Le parti n’a pas retenu l’argument de Piolle, qui affirme vouloir réserver ses explications à la justice. Pour les dirigeants écologistes, la parole publique ne peut pas être tenue par un responsable qui refuse de rendre des comptes au sein même de son organisation. À ce titre, la suspension ne repose pas sur la culpabilité présumée, mais sur un manquement à une règle politique fondamentale.
Une affaire judiciaire sur fond de tensions internes
L’affaire judiciaire a surtout révélé une fracture déjà présente. Éric Piolle n’était pas le choix de la direction. Il avait été élu porte-parole par les adhérents en avril, contre l’avis de la secrétaire nationale Marine Tondelier, qui soutenait un autre candidat. Ce désaccord avait laissé des traces, et la procédure judiciaire n’a fait qu’envenimer la situation. Depuis le début de l’été, les appels à la clarification s’étaient multipliés, sans réponse.
L’élu n’a pas participé aux réunions du bureau politique sur le sujet, pas plus qu’il n’a accepté de s’expliquer lors de l’audition formelle organisée par le conseil disciplinaire. Ce refus a été interprété comme une fin de non-recevoir vis-à-vis de l’autorité interne du parti. Difficile, dans ces conditions, de maintenir un porte-parole dont la parole fait défaut.

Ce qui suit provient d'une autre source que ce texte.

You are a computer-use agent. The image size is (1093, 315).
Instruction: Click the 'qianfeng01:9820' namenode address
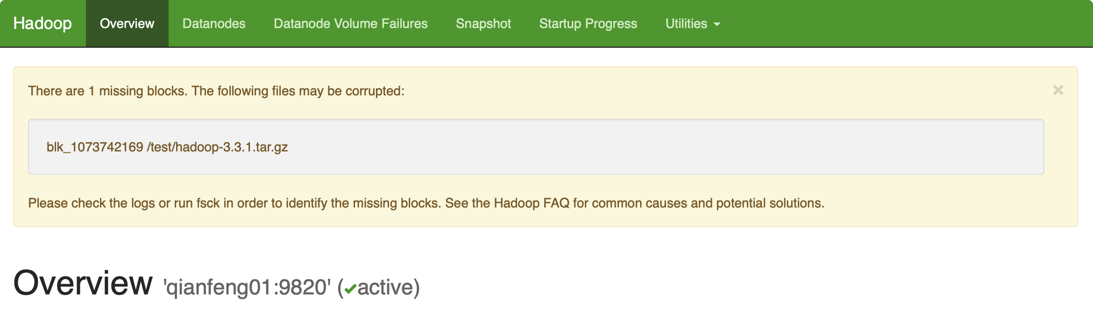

Un enjeu de crédibilité pour les écologistes avant 2026
Éric Piolle considère cette mise à l’écart comme une décision politique davantage que disciplinaire. Il rappelle que les militants l’avaient élu en pleine connaissance des accusations, et estime que le reproche qui lui est fait – une atteinte aux valeurs du parti, via un manque de transparence – masque mal une volonté d’écarter une figure qui dérange. Il envisage de contester la décision, y compris sur le terrain juridique.

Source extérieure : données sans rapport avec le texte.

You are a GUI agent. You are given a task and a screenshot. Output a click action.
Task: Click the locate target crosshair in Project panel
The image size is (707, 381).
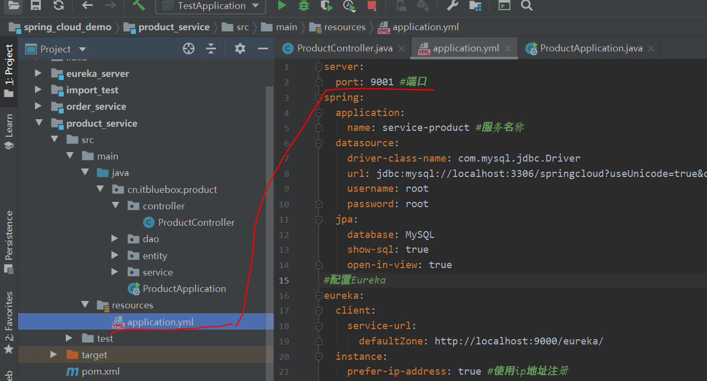[x=188, y=49]
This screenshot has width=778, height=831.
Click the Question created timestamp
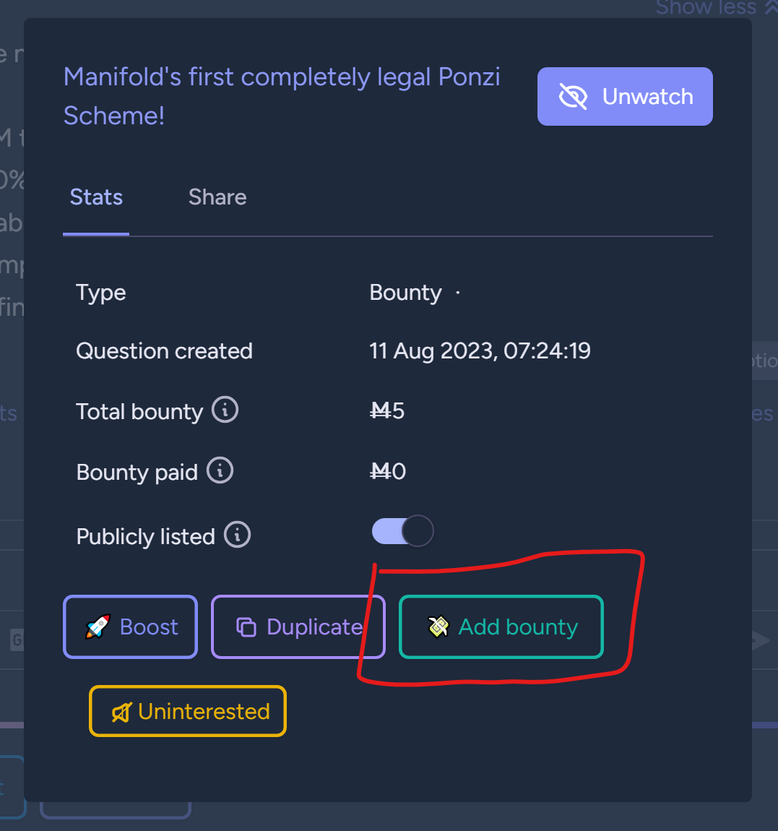pyautogui.click(x=480, y=351)
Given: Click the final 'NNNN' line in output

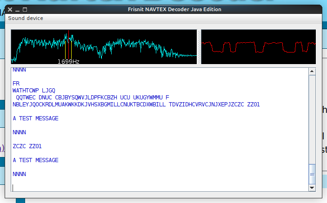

Il a toutefois acté une autre réalité : il ne se représentera pas à la mairie de Grenoble en 2026. Ce retrait annoncé clôt symboliquement un cycle politique débuté en 2014, et ouvre une période d’incertitude sur son avenir national.

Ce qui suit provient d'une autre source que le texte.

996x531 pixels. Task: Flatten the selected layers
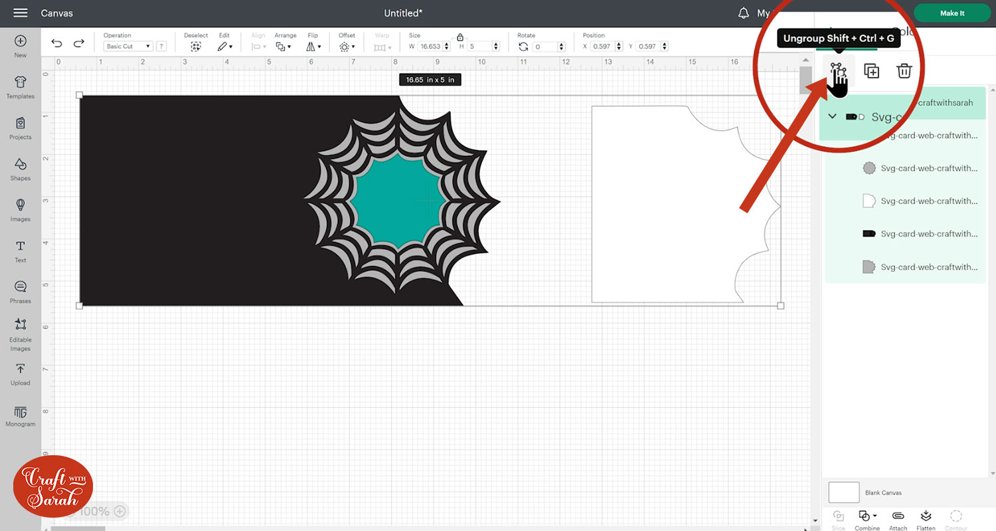pos(926,518)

Dans un parti qui fait de l’exemplarité un pilier de sa légitimité, l’affaire Piolle tombe mal. Les municipales approchent, les bilans locaux seront scrutés, et les écologistes savent que leur crédibilité ne tient pas qu’à leur programme. Laisser un porte-parole sous le coup d’une enquête, muet devant ses pairs, aurait affaibli encore un peu plus un parti déjà traversé par des tensions internes.